- Known for: Emergy synthesis
- Scientific career
- Fields: Mathematician and Natural Philosopher and Chemical Engineer and Nuclear Physicist

= David M. Scienceman =

David M. Scienceman is an Australian scientist; he changed his name from David Slade by deed poll in 1972. McGhee (1990) wrote that his change of name from Slade to Scienceman was an experiment to create a movement of scientifically aware politicians. In a world dominated by scientific achievements and problems, Slade believed that there should be a political party that represented the scientific point of view (Cadzow 1984).

Scienceman has a mathematics and physics degree and a PhD in chemical engineering from Sydney University (Australia), on a scholarship from the Australian Atomic Energy Commission (Cadzow 1984).

At a meeting of the World Future Society in 1976, a group of American feminists told him his new name was unbearably sexist.

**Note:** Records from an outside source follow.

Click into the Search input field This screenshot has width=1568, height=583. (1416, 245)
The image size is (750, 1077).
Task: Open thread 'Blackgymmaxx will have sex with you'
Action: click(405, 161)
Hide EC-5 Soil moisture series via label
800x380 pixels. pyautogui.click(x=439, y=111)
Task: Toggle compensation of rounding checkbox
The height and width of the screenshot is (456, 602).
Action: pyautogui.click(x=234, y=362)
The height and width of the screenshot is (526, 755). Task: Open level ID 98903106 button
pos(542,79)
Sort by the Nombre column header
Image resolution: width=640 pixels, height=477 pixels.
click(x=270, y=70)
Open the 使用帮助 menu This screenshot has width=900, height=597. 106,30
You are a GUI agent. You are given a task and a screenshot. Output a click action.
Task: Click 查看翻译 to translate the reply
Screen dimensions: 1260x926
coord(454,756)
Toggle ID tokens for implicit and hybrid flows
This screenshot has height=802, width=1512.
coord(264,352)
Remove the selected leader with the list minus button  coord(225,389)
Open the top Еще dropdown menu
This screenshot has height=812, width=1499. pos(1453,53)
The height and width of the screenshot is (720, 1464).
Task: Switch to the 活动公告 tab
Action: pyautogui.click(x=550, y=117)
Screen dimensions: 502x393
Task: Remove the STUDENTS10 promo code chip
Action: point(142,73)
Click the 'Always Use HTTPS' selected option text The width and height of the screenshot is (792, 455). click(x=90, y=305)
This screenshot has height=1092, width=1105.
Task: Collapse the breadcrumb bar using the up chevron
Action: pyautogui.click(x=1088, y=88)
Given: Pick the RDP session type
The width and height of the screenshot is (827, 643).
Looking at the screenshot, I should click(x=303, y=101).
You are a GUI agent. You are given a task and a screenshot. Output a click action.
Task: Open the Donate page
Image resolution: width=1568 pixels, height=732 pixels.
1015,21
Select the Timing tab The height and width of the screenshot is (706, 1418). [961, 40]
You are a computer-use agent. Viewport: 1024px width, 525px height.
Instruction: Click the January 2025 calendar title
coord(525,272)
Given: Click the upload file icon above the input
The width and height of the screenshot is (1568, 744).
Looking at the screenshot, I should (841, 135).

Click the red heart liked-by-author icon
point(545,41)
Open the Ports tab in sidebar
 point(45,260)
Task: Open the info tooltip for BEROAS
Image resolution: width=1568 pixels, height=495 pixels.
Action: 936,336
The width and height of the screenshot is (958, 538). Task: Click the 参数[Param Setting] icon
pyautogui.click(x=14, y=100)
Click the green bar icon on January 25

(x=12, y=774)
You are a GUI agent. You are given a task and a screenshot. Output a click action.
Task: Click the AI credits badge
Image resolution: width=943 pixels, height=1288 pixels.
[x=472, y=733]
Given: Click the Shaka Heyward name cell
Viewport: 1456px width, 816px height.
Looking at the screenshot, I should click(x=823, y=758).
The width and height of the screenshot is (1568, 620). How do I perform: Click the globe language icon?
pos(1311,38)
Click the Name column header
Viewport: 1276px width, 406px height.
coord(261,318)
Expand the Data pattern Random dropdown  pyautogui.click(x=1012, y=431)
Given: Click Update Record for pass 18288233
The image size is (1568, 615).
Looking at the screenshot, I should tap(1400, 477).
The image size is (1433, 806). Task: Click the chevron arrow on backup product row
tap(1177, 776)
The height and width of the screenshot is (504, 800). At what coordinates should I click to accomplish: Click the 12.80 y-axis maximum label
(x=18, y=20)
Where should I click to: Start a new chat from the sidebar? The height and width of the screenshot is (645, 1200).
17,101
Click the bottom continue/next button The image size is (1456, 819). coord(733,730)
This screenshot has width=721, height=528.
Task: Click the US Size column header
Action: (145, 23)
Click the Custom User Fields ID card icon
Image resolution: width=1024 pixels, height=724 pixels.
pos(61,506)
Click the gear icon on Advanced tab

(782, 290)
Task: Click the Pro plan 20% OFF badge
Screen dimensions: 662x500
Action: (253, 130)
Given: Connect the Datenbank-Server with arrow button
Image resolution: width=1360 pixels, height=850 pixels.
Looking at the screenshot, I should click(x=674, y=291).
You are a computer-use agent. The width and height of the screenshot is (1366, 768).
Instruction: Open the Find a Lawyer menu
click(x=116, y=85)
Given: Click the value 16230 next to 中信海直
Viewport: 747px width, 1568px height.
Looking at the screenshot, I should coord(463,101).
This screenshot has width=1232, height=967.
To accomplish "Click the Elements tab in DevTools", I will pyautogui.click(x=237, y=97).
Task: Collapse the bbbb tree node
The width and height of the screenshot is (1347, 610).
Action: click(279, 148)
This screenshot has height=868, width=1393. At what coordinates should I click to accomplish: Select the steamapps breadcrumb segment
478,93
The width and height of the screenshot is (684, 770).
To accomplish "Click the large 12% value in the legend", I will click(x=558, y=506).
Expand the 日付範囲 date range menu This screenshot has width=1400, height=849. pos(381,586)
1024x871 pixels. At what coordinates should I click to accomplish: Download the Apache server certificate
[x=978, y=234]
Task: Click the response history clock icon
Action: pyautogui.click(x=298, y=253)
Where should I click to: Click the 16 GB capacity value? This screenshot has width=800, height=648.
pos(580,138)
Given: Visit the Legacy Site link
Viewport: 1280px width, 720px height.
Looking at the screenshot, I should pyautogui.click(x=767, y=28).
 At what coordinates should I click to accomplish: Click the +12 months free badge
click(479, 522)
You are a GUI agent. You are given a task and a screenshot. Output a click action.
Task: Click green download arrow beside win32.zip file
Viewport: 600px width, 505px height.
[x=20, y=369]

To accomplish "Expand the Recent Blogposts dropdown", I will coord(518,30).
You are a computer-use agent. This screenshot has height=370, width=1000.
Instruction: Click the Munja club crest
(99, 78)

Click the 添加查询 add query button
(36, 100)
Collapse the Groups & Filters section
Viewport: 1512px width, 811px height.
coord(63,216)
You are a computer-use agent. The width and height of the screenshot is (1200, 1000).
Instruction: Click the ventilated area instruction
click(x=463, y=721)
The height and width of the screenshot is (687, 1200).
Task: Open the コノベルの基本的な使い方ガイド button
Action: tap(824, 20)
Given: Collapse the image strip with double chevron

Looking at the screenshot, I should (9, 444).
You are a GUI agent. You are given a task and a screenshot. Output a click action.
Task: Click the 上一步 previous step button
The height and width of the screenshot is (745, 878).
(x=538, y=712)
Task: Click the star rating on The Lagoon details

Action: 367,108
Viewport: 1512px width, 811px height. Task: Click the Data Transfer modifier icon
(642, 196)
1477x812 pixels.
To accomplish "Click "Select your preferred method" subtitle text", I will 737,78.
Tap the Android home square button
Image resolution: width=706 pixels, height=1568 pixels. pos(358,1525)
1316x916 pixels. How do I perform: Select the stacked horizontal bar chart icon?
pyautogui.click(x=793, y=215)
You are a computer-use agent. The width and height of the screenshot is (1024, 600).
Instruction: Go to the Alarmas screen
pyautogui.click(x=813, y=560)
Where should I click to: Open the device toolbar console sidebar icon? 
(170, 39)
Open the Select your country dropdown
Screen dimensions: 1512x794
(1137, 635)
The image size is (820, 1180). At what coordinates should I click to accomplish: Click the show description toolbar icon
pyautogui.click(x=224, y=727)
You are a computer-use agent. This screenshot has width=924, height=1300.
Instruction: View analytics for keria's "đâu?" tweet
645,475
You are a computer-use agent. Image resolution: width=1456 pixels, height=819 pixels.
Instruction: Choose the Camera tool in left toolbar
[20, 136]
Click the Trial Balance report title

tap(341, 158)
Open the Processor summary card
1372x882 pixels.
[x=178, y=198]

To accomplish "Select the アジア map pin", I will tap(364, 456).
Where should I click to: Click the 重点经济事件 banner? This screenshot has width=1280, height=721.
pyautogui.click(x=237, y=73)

He saw their point and decided that a better title for members of the Scientific Party would be "Sciencemate" (Cadzow 1984).

For Cadzow, Scienceman:

... believes it is possible to measure anything, even money, in terms of its embodied energy. "To operate a supply of banknotes you've got to have a very large commercial organisation. You've got to have banks, you've got to have printing houses. They themselves consume a large amount of energy". By comparing the money flow with the energy flow, which has been broken down to mathematical units, "we can say that a dollar is equivalent to so many units of embodied energy."(The Australian 1984, p. 7)

==Author of emergy nomenclature==
Scienceman claimed to be the author of the nomenclature of "emergy". In a letter to the Ecological Engineering journal (1997, p. 209) he wrote:

"... as the author of the nomenclature 'emergy, empower, emdollar, embit, energy memory and the maximum empower principle'...

H.T. Odum (1997, p. 215) wrote:

... Scienceman contributed in major ways to the concepts and application of emergy evaluation off and on over a 10-year period. ... As a library scholar without equal, David researched the basis for scientific nomenclature and linguistic roots.